| Smyth v Murphy |
| 2019 NY Slip Op 08353 [177 AD3d 492] |
| November 19, 2019 |
| Appellate Division, First Department |
| Published by New York State Law Reporting Bureau pursuant to Judiciary Law § 431. |
| Joseph J. Smyth, Appellant, v Tracy Murphy et al., Respondents. |
Hasapidis Law Offices, Scarsdale (Annette G. Hasapidis of counsel), for appellant.
Wade Clark Mulcahy, LLP, New York (Vivian S. Turetsky of counsel), for respondents.
Order, Supreme Court, New York County (Lynn R. Kotler, J.), entered December 5, 2018, which denied plaintiff's motion to set aside the verdict in favor of defendants on the issue of liability, unanimously reversed, on the law, without costs, the motion to set aside the verdict granted, a verdict directed in favor of plaintiff on the issue of liability, and the matter remanded for a trial on the issue of damages.
There is no valid line of reasoning and permissible inferences that could possibly support the jury's verdict based on the evidence presented at trial (see Cohen v Hallmark Cards, 45 NY2d 493, 498-499 [1978]).

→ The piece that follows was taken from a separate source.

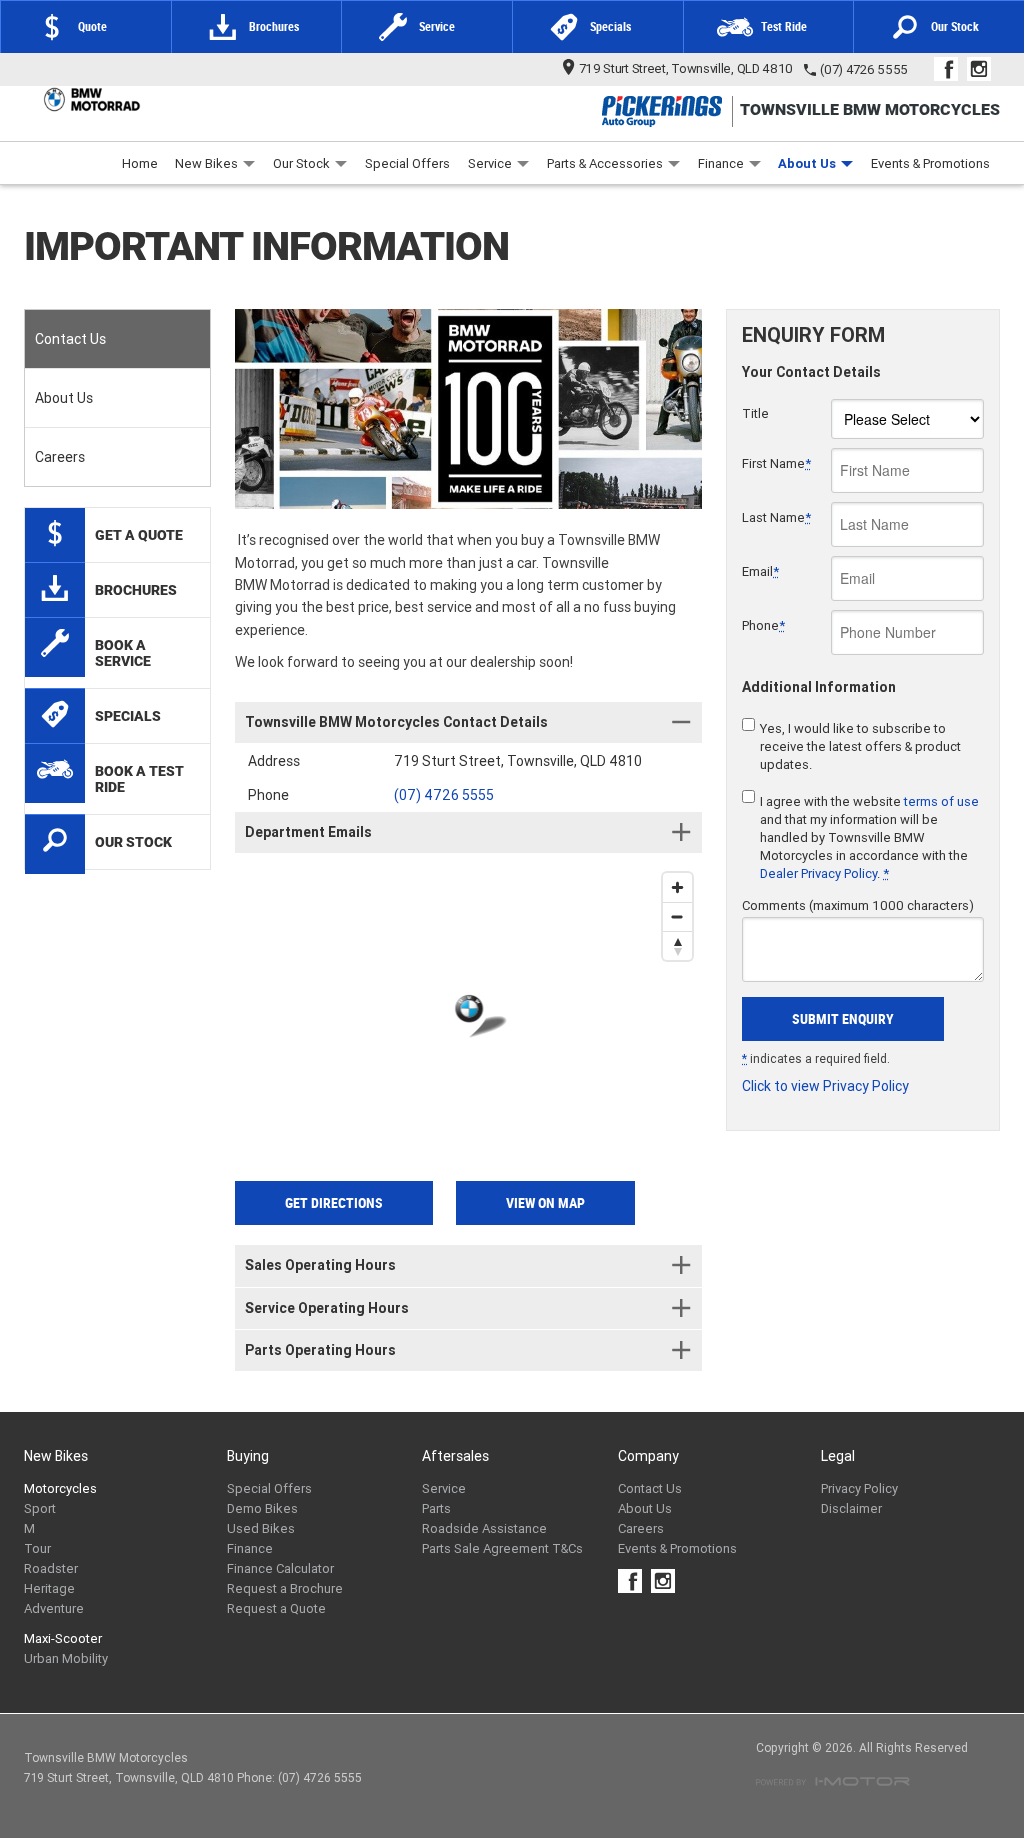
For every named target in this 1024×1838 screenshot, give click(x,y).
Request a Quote (276, 1608)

Defendant Tracy Murphy acknowledged that plaintiff's vehicle was stopped when she struck plaintiff's vehicle in the rear. Murphy's claim that plaintiff had stopped at a yellow light does not constitute a nonnegligent explanation for the accident (see Elihu v Nicoleau, 173 AD3d 578 [1st Dept 2019]; Matos v Sanchez, 147 AD3d 585 [1st Dept 2017]). Concur—Manzanet-Daniels, J.P., Tom, Kapnick, Gesmer, Singh, JJ.